The recalcitrant elements in the food industry who are resisting regulation of junk food advertising are running the line that bans won’t make any difference. The Australian Retailer’s Association Richard Evans wrote in October’s Australian Food News:
Just as we’ve seen with bans on tobacco advertising, banning food and drink advertising will not reduce the number of children consuming “junk” food. It will simply entrench the market share of existing brands by restricting competition in the market place.
This is an almost verbatim tobacco industry defense, run for decades before its bankruptcy eventually wilted under the weight of commonsense and mountains of evidence about the impact of tobacco advertising on kids. The food industry invests heavily in advertising in the children’s TV period because it reaps dividends.

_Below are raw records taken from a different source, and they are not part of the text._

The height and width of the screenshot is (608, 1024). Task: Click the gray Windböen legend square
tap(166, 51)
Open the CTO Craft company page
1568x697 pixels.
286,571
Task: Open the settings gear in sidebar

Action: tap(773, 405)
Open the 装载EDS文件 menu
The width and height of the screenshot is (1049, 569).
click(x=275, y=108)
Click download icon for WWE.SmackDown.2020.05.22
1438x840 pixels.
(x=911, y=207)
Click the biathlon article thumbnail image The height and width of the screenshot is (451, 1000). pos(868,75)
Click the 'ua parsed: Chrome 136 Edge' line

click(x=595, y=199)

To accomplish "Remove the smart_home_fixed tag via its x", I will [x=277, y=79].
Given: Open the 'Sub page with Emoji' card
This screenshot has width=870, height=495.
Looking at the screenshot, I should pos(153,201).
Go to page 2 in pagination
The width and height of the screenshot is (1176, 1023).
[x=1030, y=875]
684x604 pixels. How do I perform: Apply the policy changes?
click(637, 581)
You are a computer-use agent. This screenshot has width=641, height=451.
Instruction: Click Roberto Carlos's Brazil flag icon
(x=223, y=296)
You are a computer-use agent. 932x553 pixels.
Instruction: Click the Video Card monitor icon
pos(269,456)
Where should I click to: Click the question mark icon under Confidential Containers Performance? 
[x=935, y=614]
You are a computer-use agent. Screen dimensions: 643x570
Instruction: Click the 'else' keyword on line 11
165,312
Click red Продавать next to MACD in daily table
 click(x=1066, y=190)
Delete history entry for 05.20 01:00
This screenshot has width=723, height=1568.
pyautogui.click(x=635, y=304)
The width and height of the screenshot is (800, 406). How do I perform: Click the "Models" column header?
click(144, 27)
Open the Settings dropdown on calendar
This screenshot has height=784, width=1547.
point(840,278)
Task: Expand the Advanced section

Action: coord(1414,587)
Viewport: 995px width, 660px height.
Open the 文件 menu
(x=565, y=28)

As shown in the graph below, smoking by kids has never been lower. Sporting sponsorship by tobacco ended in 1992, as did the remnants of above-the-line tobacco advertising (print, outdoor). Australia has never run any large scale anti-smoking advertising campaigns directed at children.
The “Every Cigarette is Doing You Damage” campaign commenced in 1997 and is targetted at adult smokers, although seen by most kids. The historic and unprecedented falls in children’s smoking are consistent with a generational effect of the 1992 legislation. When advertising and sponsorship was finally banned in 1992, a brakeless downturn in tobacco commenced in 1997.
The voluntary ban being proposed is significant, despite being toothless. Again, as with the history of tobacco advertising, it cements the food industry into half pregnant status via its admission that junk food advertising does influence kids in the children’s afternoon and weekend morning viewing periods. If the ads influence kids in those times, and the industry admits this is wrong and requires restraint, then the same ads which the same kids see out of the viewing periods and via other media of course also influence kids. The community and legislators are not stupid and will rapidly pick up on such this absurdity.
As happened with tobacco advertising, once the train leaves the station, the series of incremental bans rapidly gathers momentum. The hardliners in the food industry have every reason to be scared now the cat is out of the bag.